** BEGIN **

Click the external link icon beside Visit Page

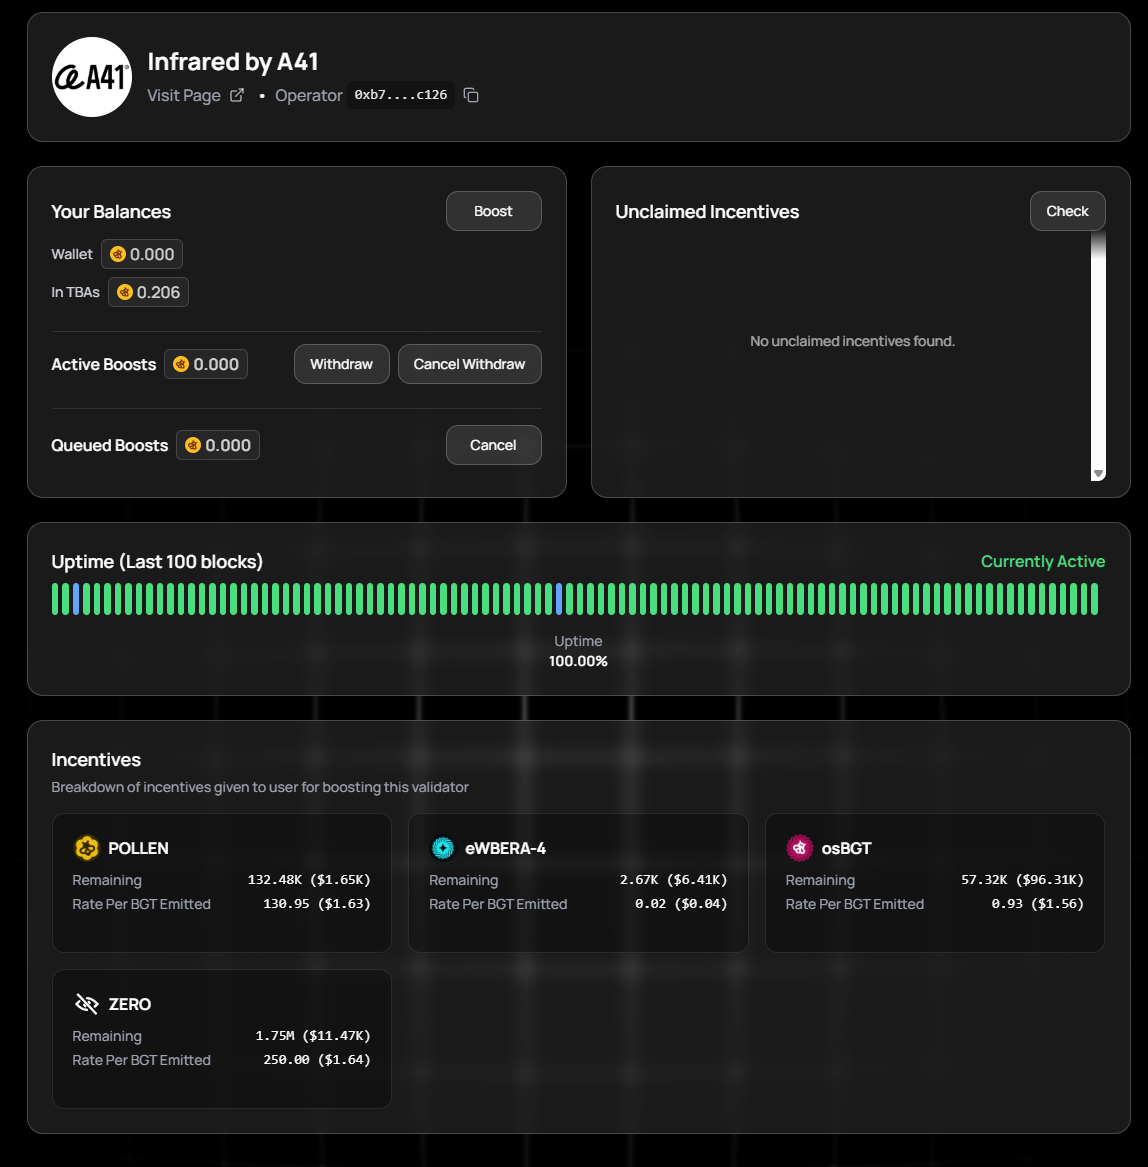(237, 95)
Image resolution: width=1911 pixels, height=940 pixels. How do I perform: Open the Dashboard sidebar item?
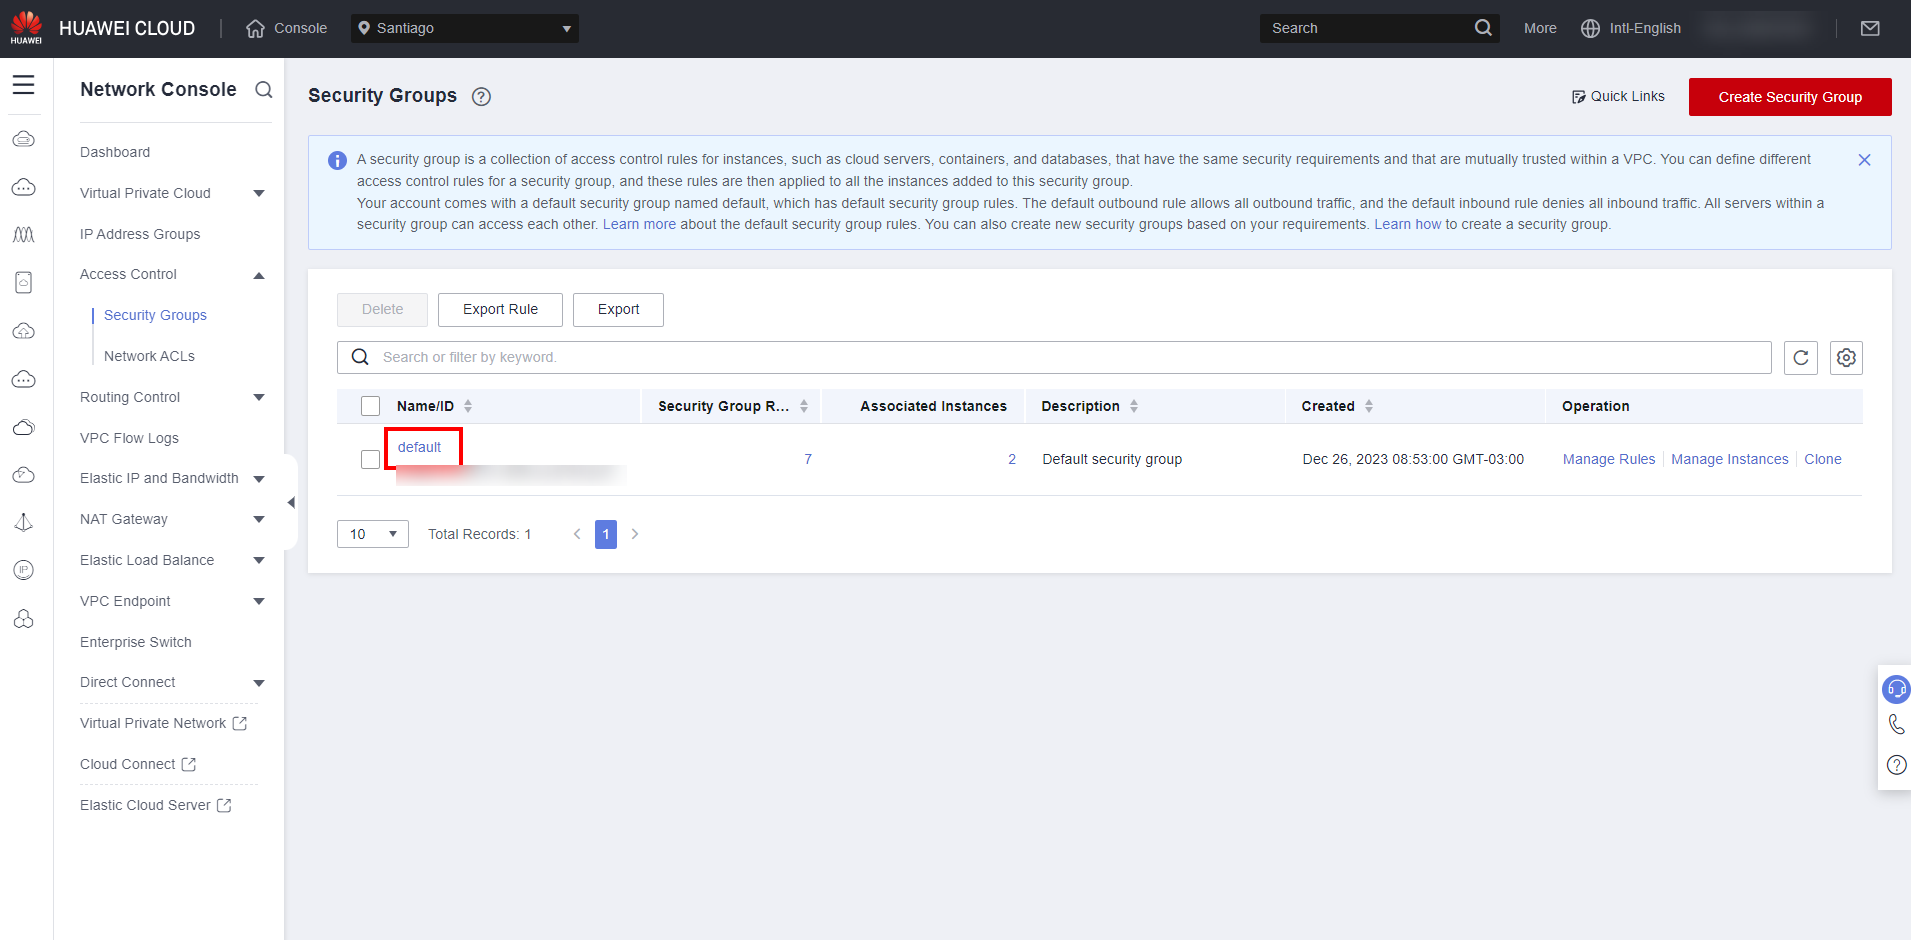[x=115, y=152]
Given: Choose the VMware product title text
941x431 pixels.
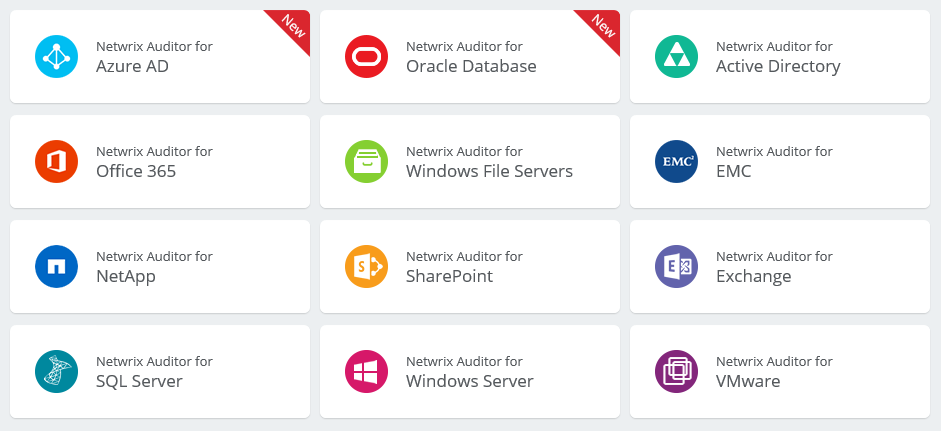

** END **

Rewrite all the items, changing "pixels" to "px" everywhere it occurs and keeping the rest of the wording the same. Leave the pictures out.

** RESULT FOR THIS TASK **
Click the external link icon beside Visit Page

(237, 95)
Image resolution: width=1911 px, height=940 px. How do I perform: Open the Dashboard sidebar item?
[x=115, y=152]
Given: Choose the VMware product title text
941x431 px.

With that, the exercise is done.